• [WHAT THE TASK ASKS]: Copy out the listing below word for word, leaving out the pictures.
— START RECORDED DATA —
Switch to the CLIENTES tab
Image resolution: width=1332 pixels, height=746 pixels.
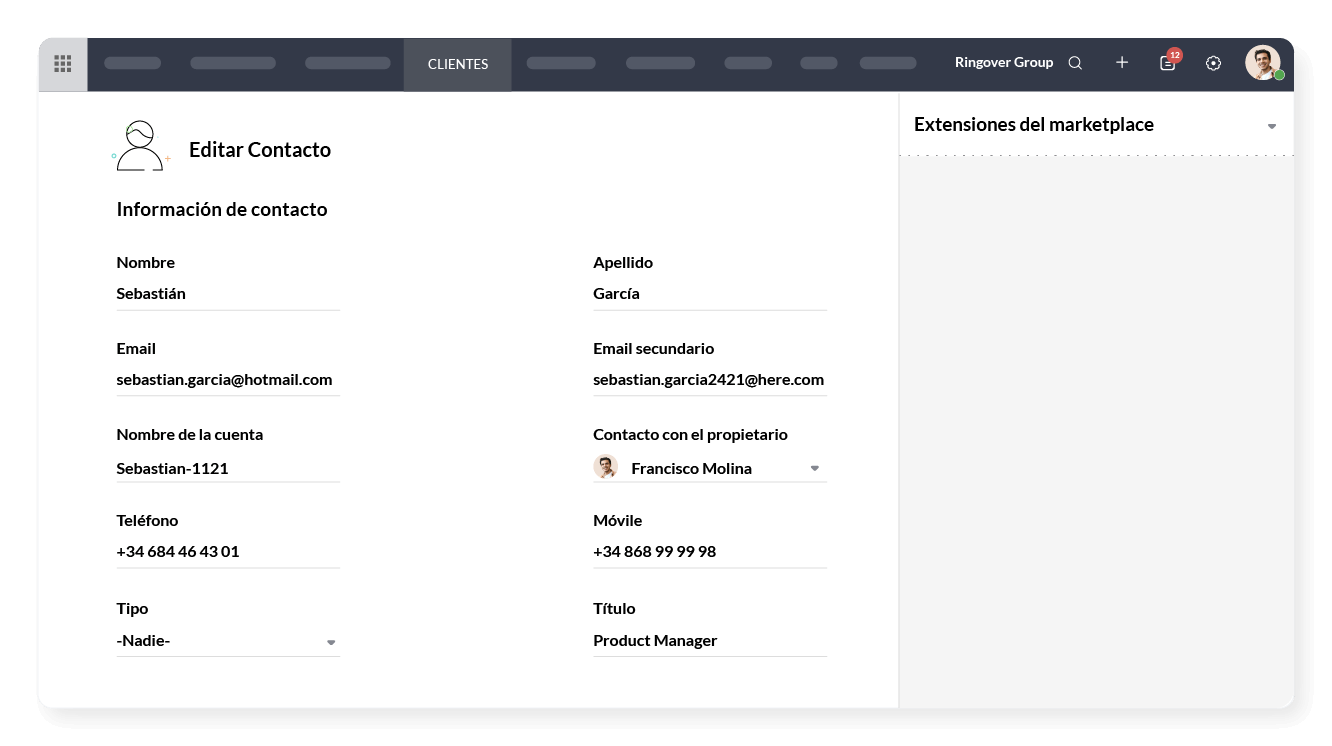pyautogui.click(x=457, y=64)
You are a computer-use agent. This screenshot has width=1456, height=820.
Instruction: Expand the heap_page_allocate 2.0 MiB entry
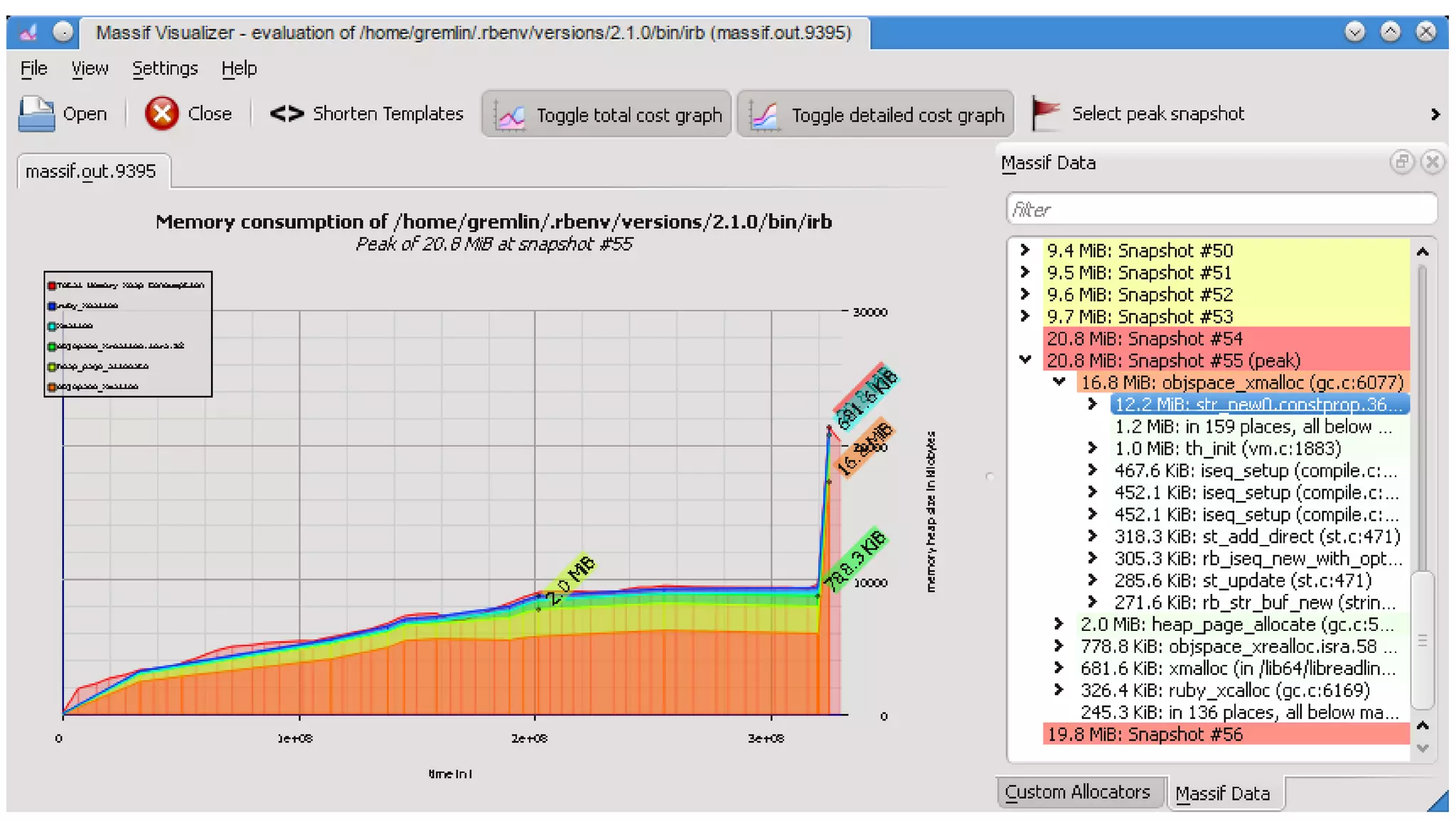(1059, 624)
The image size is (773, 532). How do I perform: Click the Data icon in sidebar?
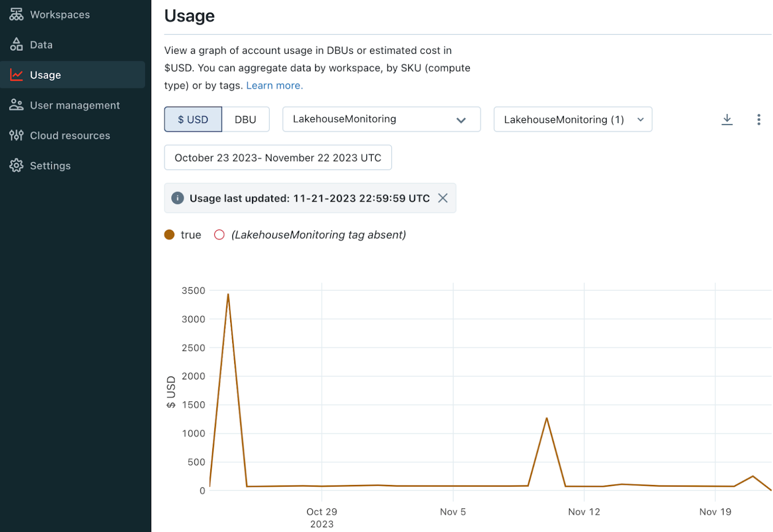point(16,45)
— END RECORDED DATA —
• [TASK ANSWER]:
Switch to the CLIENTES tab
Image resolution: width=1332 pixels, height=746 pixels.
pyautogui.click(x=457, y=64)
You are a computer-use agent. This screenshot has width=1456, height=820.
Instruction: Expand the heap_page_allocate 2.0 MiB entry
(1059, 624)
The image size is (773, 532). How do I perform: Click the Data icon in sidebar?
point(16,45)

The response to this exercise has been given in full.